DEANE WILLIAMS: Would there be any modified curriculum, as well? Like, so could there be an aspect of the curriculum, which is about being a positive parent?
BILL SHORTEN: Well, I think what we’ll find is that there will be support for the parent, as the parent, as well as the teenager as a school student. Part of working out a plan will be to make sure that the child is getting support for early development. There’s so much to learn when you become a parent that people do need support from their maternal and child health nurses, through their local GP. The school’s another opportunity, but I don’t want to necessarily overload the school with raising the whole family.
DEANE WILLIAMS: No. Look, I think everyone agrees, it’s a parental responsibility to raise your own children and as you say, for every parent, it’s a learning experience. I’m sure you’re experiencing that, as well.
BILL SHORTEN: Yes.
DEANE WILLIAMS: Yeah. Bill Shorten, thank you.
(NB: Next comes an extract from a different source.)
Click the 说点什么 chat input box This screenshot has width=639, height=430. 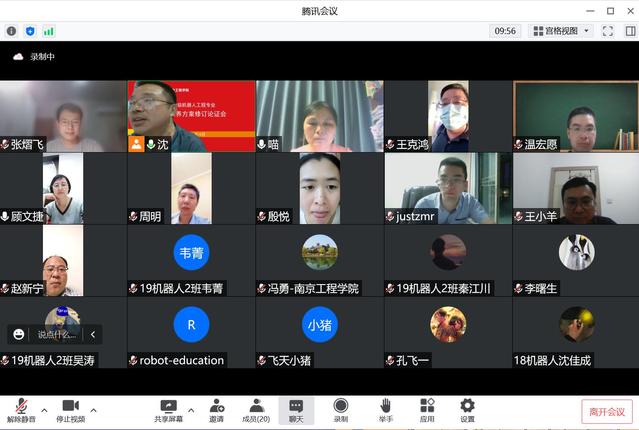point(57,334)
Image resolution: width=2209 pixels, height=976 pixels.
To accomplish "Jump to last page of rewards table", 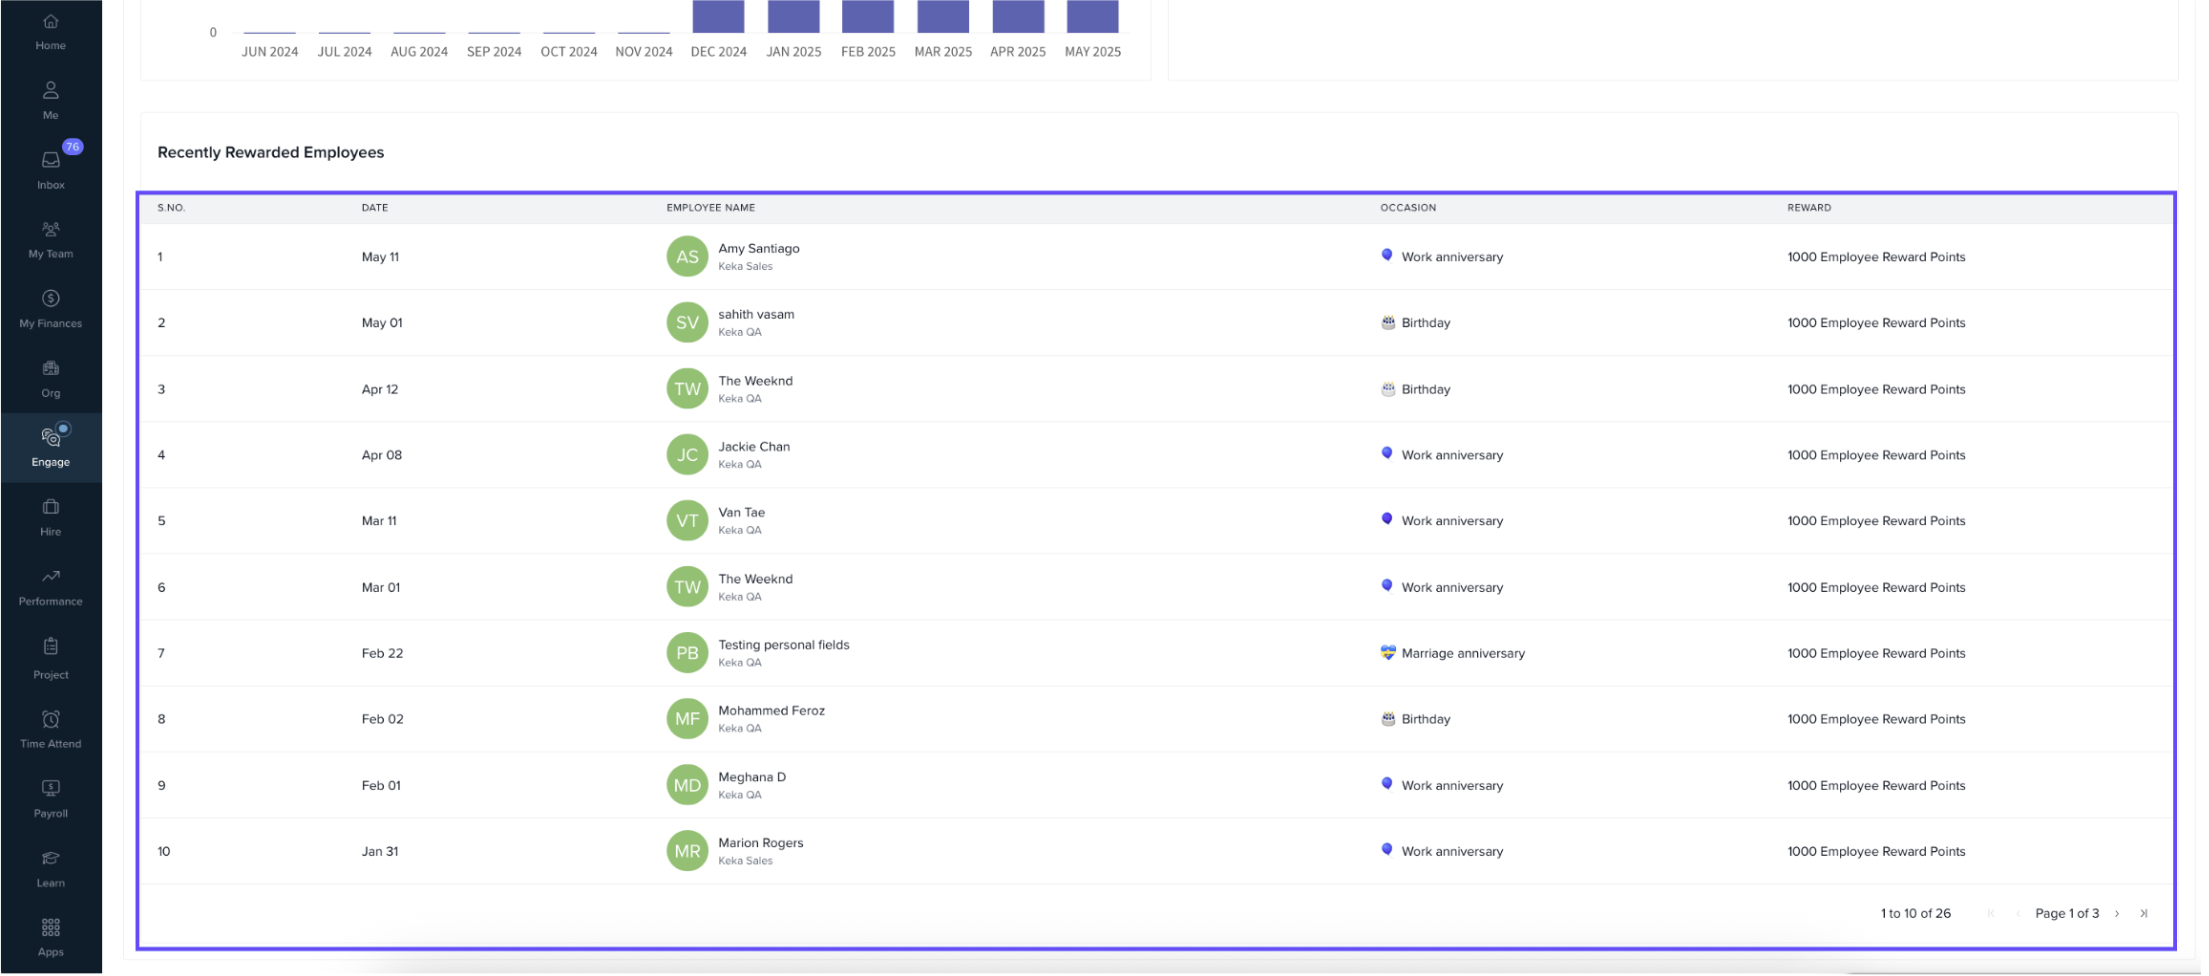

BILL SHORTEN: Thank you very much.
DEANE WILLIAMS: Minister for Employment and Workplace Relations, Bill Shorten and before that, the mayor of the Playford City Council in Glenn Docherty and I guess, if you want any further details, that would be your first port of call. Just contact the Playford City Council and they will point you in the most appropriate direction.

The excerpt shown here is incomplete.